__Exercise__: Wherever the word "target" appears in a line of the data, that line should be copied.

__Records provided__:
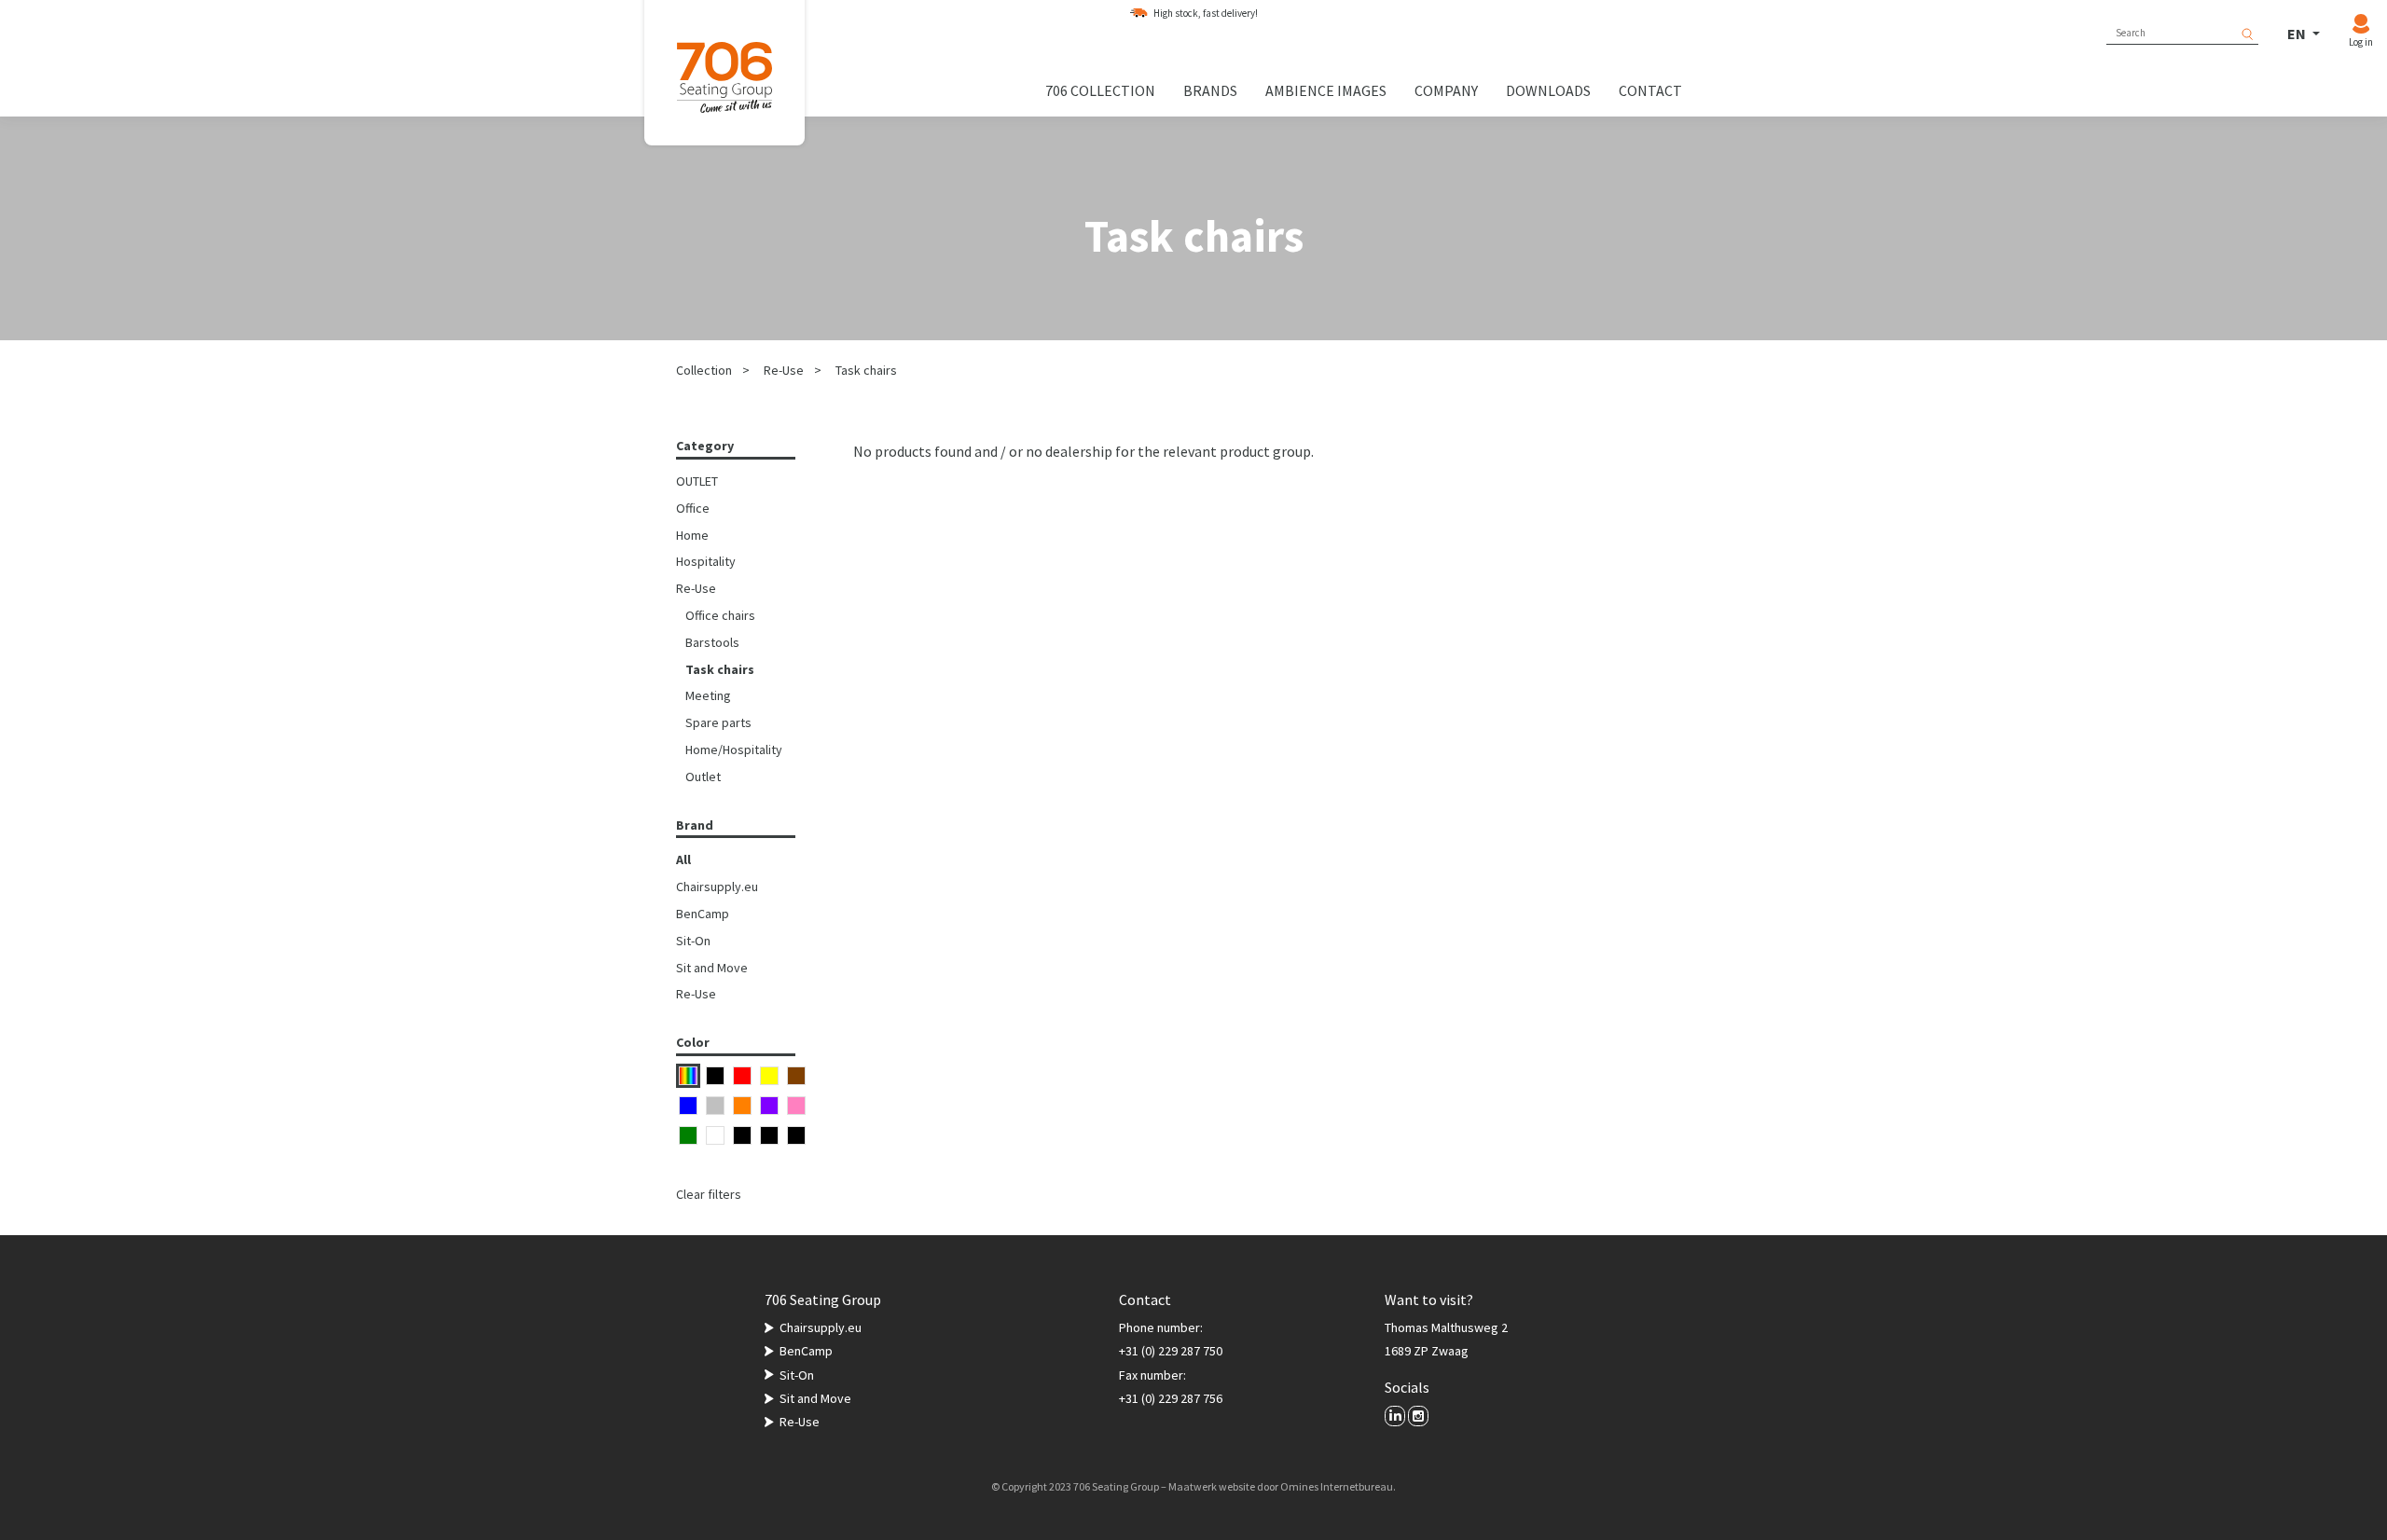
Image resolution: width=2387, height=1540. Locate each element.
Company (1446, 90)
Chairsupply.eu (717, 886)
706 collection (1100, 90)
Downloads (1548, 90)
...
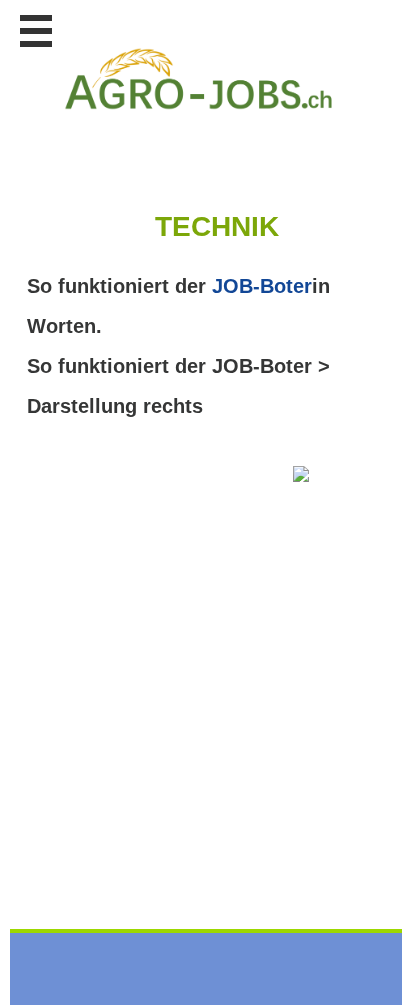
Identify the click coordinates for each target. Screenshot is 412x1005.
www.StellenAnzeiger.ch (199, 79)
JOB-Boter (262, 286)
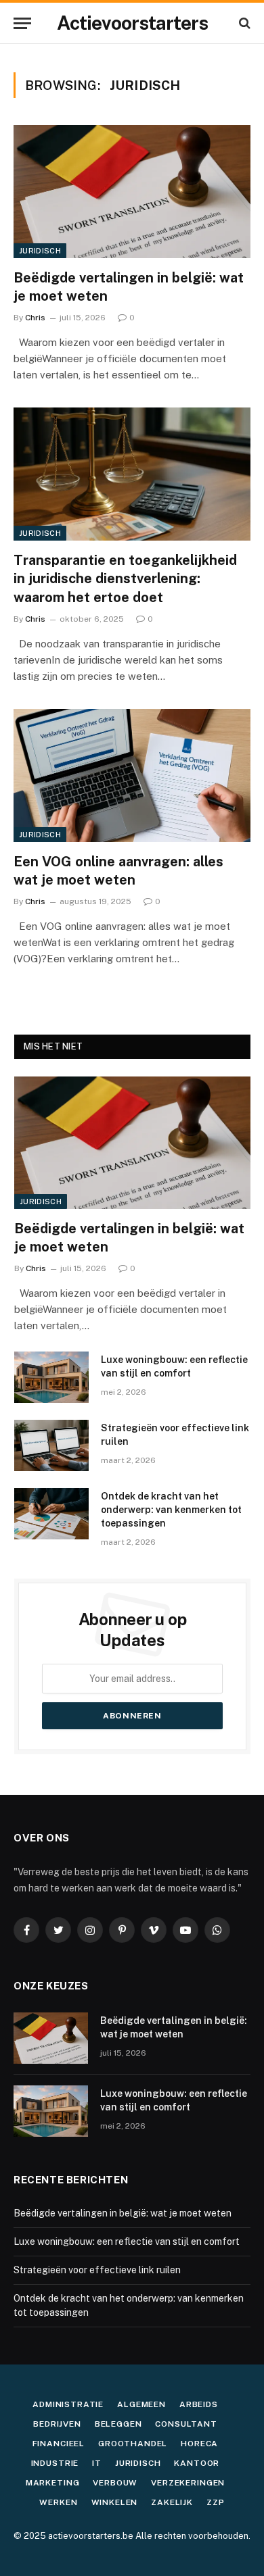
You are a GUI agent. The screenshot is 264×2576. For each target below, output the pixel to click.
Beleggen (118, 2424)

__Output for this task__:
Identify the click coordinates for each target. Screenshot is 412x1005.
You are a GUI agent. The screenshot is 264×2576. For each target below, output the pixel to click.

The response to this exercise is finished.